Cabía esperar mucho tequila, lenguas
inflamadas tratando de farfullar lo mejor y lo peor de estos últimos años. Cabía
esperar risas entrecruzadas con lugares comunes, teoría y consejos gratis de lo
que espera al siguiente al que le den o se atreva a dar el paso a las camisas arrugadas y la nevera inhóspita. Cabía esperar bromas de buen
y mal gusto, babeos compulsivos; muy bajo control al movimiento hipnótico y
preciso de un incitante trasero profesional. Gallos en un corral exhibiendo
plumaje, eso es lo que hoy cabía esperar.
Pero a veces uno no espera y sucede algo que acecha agazapado, algo cierto.
A veces sólo un día más es suficiente, y una decisión menos bastaría. Otro aburrido día más sería suficiente para no ver la farsa dramática y definitiva que María me guardaba para mojar temprano en el café, esa demencial mascarada, empapada en el confín de una lágrima trémula que no dejó caer y aún vibra, salada y sola, columpiándose en el simulacro. Sólo un maldito día más en la prudencia del hombre recto que no narcotiza su angustia habría bastado.
A veces las puntas de lanza son arpones; penetrada la carne cumplen su misión; se enganchan, desgarran y no sueltan. Es algo que uno no teme, no espera.
Llevo hacia atrás la cinta, necesito recorrerla, una y otra vez... en algunos tramos se atasca, roza áspera y forzada...
Porque entiendo que irse de allí y seguir la juerga era oportuno, meter la marcha atrás y acelerar a fondo a esas horas era un juego, y cegarse con el retrovisor creo que podía haber sido una buena excusa. Tanto como asustarse ante la resistencia de la rueda tras el golpe ahogado, y volverse con terror, para constatar que no existe, que no ha pasado, que el instante previo no ha existido.

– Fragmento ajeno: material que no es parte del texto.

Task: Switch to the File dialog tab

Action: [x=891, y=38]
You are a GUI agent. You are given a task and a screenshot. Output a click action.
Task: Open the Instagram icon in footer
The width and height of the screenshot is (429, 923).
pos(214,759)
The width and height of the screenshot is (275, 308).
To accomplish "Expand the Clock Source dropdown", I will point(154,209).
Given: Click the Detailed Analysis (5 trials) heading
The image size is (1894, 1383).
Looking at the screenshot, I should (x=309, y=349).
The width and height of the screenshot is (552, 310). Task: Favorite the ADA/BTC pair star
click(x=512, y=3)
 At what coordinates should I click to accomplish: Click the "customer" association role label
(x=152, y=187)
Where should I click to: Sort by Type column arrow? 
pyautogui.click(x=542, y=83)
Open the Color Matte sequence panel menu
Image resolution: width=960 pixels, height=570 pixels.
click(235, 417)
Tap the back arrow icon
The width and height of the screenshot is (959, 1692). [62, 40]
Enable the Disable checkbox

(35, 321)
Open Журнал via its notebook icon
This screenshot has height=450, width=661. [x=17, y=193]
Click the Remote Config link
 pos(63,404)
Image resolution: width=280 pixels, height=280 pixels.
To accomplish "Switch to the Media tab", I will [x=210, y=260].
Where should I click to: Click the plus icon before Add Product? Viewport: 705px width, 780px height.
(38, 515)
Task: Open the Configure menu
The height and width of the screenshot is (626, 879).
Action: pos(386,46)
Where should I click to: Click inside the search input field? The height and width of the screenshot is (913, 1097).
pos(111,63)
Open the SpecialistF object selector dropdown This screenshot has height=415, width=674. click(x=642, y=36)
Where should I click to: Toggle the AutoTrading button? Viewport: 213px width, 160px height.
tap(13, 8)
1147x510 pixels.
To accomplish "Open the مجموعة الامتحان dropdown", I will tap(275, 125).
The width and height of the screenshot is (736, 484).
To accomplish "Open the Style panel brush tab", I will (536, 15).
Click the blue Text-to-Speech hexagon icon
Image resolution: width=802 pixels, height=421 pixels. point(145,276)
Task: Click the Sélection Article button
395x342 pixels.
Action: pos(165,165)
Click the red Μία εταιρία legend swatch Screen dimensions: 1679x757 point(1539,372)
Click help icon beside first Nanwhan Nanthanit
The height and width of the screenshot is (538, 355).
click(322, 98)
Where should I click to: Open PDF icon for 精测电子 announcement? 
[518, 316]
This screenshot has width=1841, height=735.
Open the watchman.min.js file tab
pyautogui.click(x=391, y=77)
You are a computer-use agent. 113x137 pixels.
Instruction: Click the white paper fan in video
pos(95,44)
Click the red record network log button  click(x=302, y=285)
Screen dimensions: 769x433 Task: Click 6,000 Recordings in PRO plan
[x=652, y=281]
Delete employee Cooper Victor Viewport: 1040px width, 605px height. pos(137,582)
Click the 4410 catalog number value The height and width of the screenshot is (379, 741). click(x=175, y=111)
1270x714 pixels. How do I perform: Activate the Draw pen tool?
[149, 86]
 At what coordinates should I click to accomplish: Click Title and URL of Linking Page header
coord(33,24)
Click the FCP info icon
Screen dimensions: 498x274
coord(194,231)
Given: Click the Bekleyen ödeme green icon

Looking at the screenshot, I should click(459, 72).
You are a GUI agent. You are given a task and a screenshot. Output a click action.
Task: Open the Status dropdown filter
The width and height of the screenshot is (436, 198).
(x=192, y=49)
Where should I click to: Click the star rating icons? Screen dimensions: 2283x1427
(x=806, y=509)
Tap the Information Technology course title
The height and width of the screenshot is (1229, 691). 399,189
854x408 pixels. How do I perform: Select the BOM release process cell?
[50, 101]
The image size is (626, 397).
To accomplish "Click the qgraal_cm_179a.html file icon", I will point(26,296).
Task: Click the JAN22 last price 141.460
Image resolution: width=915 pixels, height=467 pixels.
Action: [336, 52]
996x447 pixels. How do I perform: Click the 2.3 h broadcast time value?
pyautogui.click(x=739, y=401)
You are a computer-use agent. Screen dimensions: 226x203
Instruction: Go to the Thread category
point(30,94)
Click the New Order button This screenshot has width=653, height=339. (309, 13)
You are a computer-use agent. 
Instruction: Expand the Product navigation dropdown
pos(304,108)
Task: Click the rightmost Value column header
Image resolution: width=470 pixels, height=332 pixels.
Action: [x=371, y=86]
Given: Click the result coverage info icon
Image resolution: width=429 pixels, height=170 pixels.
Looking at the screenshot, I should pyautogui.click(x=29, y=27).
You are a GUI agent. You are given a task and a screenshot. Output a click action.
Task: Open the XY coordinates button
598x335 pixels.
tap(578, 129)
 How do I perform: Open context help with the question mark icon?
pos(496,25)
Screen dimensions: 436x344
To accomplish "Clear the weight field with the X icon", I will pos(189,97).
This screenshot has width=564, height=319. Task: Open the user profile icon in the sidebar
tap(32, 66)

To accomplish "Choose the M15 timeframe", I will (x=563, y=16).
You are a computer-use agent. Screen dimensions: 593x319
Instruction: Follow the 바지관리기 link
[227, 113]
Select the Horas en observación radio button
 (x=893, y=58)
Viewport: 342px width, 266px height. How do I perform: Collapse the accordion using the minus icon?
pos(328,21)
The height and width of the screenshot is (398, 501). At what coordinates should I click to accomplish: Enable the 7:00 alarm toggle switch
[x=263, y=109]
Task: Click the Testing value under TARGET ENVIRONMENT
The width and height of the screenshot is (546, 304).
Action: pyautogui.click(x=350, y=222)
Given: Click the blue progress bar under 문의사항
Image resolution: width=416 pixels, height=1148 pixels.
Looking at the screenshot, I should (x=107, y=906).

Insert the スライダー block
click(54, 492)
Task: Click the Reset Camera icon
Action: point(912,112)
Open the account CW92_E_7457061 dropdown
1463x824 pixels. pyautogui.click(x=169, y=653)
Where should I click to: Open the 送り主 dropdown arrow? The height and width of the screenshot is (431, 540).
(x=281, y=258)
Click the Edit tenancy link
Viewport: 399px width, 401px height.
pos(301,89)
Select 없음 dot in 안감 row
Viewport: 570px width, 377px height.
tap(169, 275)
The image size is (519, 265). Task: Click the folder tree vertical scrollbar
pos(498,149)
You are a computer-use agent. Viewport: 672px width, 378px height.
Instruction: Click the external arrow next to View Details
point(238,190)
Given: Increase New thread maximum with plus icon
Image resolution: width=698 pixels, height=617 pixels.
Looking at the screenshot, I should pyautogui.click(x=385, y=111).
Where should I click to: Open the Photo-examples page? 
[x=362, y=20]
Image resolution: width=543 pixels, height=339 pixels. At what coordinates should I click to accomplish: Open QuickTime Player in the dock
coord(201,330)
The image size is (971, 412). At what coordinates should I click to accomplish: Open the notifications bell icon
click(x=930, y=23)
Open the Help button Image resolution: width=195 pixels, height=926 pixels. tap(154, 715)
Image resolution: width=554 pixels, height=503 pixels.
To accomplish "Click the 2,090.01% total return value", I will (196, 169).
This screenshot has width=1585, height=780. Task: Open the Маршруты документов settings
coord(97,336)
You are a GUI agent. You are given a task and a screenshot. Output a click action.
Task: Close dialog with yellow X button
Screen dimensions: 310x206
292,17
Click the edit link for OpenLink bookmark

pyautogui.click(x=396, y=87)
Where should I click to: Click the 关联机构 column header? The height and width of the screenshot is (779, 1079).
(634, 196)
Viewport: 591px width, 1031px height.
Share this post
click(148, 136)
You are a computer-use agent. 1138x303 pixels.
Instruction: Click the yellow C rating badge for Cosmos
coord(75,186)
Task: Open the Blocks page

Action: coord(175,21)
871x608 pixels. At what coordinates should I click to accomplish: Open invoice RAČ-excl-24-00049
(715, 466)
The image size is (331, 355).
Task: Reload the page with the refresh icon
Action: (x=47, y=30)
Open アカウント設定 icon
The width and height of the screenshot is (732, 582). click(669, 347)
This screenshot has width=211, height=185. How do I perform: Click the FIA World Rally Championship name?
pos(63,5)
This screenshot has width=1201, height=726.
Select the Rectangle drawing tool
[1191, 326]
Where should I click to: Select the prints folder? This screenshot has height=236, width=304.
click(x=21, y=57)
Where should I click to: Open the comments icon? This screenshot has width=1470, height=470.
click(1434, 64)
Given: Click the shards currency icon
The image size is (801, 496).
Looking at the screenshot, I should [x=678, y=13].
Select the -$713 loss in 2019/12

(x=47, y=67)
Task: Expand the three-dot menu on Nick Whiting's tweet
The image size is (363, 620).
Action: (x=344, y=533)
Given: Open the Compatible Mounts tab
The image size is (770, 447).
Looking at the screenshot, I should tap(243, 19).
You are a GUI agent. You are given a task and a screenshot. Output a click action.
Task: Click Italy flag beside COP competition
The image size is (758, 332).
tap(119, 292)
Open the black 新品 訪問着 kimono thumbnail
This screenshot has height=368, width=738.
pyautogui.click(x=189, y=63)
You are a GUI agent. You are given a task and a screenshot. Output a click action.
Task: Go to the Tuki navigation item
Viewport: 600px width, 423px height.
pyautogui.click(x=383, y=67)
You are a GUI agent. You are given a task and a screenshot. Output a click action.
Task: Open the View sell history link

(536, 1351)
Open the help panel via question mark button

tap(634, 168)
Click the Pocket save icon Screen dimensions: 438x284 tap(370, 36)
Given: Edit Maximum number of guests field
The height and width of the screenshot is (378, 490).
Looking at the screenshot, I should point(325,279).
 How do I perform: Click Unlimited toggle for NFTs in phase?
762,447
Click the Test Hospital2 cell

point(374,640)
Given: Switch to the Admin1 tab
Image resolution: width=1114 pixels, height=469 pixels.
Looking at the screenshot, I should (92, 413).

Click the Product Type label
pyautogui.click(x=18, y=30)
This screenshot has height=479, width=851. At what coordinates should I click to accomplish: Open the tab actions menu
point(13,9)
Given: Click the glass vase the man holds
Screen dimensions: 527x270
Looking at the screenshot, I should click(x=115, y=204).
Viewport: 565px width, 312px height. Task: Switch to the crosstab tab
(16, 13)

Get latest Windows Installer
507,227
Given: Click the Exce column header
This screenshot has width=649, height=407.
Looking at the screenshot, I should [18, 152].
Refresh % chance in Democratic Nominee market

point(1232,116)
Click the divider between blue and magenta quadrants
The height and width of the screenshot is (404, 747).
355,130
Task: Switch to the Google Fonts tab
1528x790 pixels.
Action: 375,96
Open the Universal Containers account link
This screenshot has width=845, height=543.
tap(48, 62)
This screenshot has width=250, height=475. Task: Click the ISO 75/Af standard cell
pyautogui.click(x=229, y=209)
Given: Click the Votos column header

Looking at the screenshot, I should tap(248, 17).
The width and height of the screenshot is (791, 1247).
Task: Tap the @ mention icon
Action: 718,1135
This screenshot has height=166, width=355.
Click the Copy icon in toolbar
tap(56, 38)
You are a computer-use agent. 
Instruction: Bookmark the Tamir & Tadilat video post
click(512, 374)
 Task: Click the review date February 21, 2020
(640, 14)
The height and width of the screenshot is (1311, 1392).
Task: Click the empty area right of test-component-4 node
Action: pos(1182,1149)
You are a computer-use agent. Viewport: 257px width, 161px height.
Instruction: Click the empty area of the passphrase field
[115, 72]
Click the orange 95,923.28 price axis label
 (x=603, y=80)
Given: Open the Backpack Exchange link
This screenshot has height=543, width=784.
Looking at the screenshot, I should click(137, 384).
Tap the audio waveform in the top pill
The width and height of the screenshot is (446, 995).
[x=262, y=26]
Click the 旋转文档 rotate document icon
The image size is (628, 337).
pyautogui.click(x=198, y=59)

Y en lugar de eso, tras el resplandor de los focos y el fuerte golpe, aquellas alas negras en la oscuridad de la solitaria cabina de la furgoneta, alas negras abrazando un pánico infantil ya huérfano, en un instante imposible.
Y un único, un pequeño cambio, tan solo un eslabón menos en la cadena de lo que uno no espera, sólo uno menos, podría haber frenado la verdad implacable. Una mujer leal, un amigo al que le importa, cerveza y no tequila, esperar el taxi... Quizá un hombre con su hija rendida de sueño que decide abandonar la idea de parar a comprar tabaco, que decide no hacerlo en un local sórdido de carretera, que no abandona el coche con el motor en marcha y los faros encendidos como flexos deslumbrantes de interrogatorio que no hay forma de esquivar.
Pero no, y es que la diferencia, la gota que rebasa y precipita, lo que no cabe esperar, son esos tiernos ojos de desamparo que no deben poder abrirse al oír un golpe fuerte y sordo, que no deben querer mirar un repentino bulto inerte, esa infantil seguridad arrebatada de pronto. La consternación de unos ojos que deberían estar cerrados, que no deberían ser hoy un pozo oscuro, el fatal abismo que allí aguardaba, el que no cabía esperar.